▶ **Text provided**
____

Affected patients or their families will need to be involved as part of the safe space protection. And while the findings of investigations will be made public, the details will not be disclosable without a court order or an overriding public interest, with courts being required to take note of the impact on safety of any disclosures they order. This legal change will help start a new era of openness in our response to tragic mistakes: families will get the truth faster; doctors will get support and protection to speak out; and the NHS as a whole will become much better at learning when things go wrong. What patients and families who suffer what they want more than anything is a guarantee that no-one else will have to re-live their agony. This new legal protection will help us promise them ‘never again’.
I have asked the new organisation to consider focusing initially on maternity and neonatal mortality investigations to give us time to examine and understand its effect before rolling it out to other areas of clinical activity. By doing this I hope it will make a major contribution to our new ambition to halve still births, neonatal injury and death and maternal death rates where we still rank unfavourably to many other high income countries.
But this work won’t just be limited to maternity. And as we create the legally safe space for learning that has long benefited the airline industry, we will in the words of NHS National Director of Patient Safety Dr Mike Durkin be taking ’the biggest single step in a generation to foster a positive learning culture that will support NHS hospitals to become safer for patients.’
I can also announce some other important steps to help foster a true learning culture.
The GMC and NMC guidance is now clear - where doctors, nurses or midwives admit what has gone wrong and apologise, the professional tribunal should give them credit for that, just as failing to do so is likely to incur a serious sanction. As in the airlines, doctors, nurses and other health professionals need to know that they will get credit for being open and honest and the government is committed to legal reform that would allow professional regulators more flexibility to resolve cases without stressful tribunals, where professionals have admitted their mistake.

____

▶ **Dataset content**
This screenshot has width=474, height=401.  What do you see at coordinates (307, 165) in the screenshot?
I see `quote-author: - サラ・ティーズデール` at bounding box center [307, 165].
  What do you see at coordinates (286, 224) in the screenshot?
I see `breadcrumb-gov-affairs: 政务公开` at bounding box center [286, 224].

____

▶ **To do**
- A) Translate this sentence from the patient safety text into Spanish: "I can also announce some other important steps to help foster a true learning culture."
- B) Please answer these questions from the patient safety text:
(i) Apart from a court order, what would allow the details of investigations to be disclosed?
(ii) Which investigations has the new organisation been asked to consider focusing on initially?
(iii) Who is quoted as calling the change "the biggest single step in a generation"?

▶ **Exercise solutions**
- A) También puedo anunciar otras medidas importantes para ayudar a fomentar una verdadera cultura de aprendizaje.

- B)
(i) An overriding public interest.
(ii) Maternity and neonatal mortality investigations.
(iii) Dr Mike Durkin, NHS National Director of Patient Safety.